Aaaand here's the epilogue! A little too corny for my taste, but WHO CARES. I'm DONE! :dance:


Epilogue, in which 3.83 years have passed since Mara's coronation

It took two years to unite the country under a single banner, and those 730 days were fraught with every kind of difficulty you can imagine. There were abusive feudal lords to unseat, criminal organizations to undermine, rogue wizards to contend with, and corrupt law-enforcement personnel to replace. There were towns to rebuild and peasants to feed and leaders to educate – I legitimately did not sleep for my whole first six months on the throne. We accomplished it, though, and with less bloodshed than you might think. The only time we came close to losing somebody was when one of our knights tripped over his own bootlaces and fell down the stairs, and I think it goes without saying that that whole debacle had nothing to do with battle.

I haven’t come any closer to solving the mystery of my latent power, which hasn’t flared up even once since that night at the castle. I’ve consulted mages about it and read up on the subject in the royal archives, but the best answer anyone can give me is that I simply have the power to drive people mad. I hardly need to point out that this is not exactly the most beneficial of abilities. It’s always at the back of my mind – the fear of accidentally unleashing my curse on one of my friends. The only person who would theoretically be safe from me is Captain, but of course he's made it his personal mission to never show his face again.

As for my other pirate friends, you might say they achieved happy endings. Steph's name was finally cleared, and she ended up back in civilized society as the proprietor of a bakeshop, where she went on to attract half a dozen amorous suitors in the space of a week. Or at least that's what Cami tells me. I don't know how that slippery thief manages to keep track of where I go on my frequent travels, but every month or so, she'll turn up out of nowhere to harass me. She can never just walk in the front door like a normal person – she always has to sneak in through a back window or something, and then rifle through my belongings before lying in wait for me to come along. I almost shot her once by mistake when she popped out of my wardrobe with a shirt draped over her face.

Although I enjoy her visits, I've given up on trying to get her to disclose any useful information. She deflects my questions with zaniness and babbles on about whatever strikes her fancy; I merely sit and allow myself to be entertained by her tales. Still, every now and then she'll let something slip, affording me fascinating glimpse into the murky, bottomless underworld that still thrives just beyond my reach. I could spend my whole life trying to dismantle the deep rot that lies under the surface of our society, but I would never succeed, not least of all because my ex-pirate-captain fellow-rightful-ruler unattainable-secret-flame nemesis-in-training is sitting at the head of the whole damn thing.

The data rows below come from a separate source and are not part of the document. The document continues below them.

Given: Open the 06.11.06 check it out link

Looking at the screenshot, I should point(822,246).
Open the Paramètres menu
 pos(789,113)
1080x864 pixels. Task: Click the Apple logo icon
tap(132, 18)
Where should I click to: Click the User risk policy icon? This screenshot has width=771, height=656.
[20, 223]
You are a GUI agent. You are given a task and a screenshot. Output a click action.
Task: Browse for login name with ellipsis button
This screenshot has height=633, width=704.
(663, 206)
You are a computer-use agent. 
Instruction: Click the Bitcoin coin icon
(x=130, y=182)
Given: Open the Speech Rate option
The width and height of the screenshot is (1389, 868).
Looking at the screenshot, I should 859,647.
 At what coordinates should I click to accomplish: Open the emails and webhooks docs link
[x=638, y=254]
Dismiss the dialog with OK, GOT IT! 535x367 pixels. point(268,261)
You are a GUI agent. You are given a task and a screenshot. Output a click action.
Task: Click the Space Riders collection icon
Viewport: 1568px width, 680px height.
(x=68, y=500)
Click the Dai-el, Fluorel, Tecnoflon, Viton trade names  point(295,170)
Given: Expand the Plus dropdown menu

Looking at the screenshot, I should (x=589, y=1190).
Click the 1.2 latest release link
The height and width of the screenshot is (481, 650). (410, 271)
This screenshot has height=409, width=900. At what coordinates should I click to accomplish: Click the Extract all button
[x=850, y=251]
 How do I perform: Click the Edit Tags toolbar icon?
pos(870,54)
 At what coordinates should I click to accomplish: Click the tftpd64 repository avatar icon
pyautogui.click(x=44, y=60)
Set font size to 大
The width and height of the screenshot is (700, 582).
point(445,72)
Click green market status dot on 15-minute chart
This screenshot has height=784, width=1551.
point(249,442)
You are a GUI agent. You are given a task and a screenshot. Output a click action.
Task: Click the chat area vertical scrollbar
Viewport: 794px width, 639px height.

Ko is doing pretty well for herself, as far as I can tell. Nearly three years to the day that she left for adventure in the great blue yonder, I got a letter from the former Queen, informing me that she had joined a troupe of improvisational chalk-on-sidewalk artists and was, quote, 'practically high on all that life had to offer'. I remember shaking my head and chuckling when I read her note, cause it was just so typical of the capricious and effervescent Ko.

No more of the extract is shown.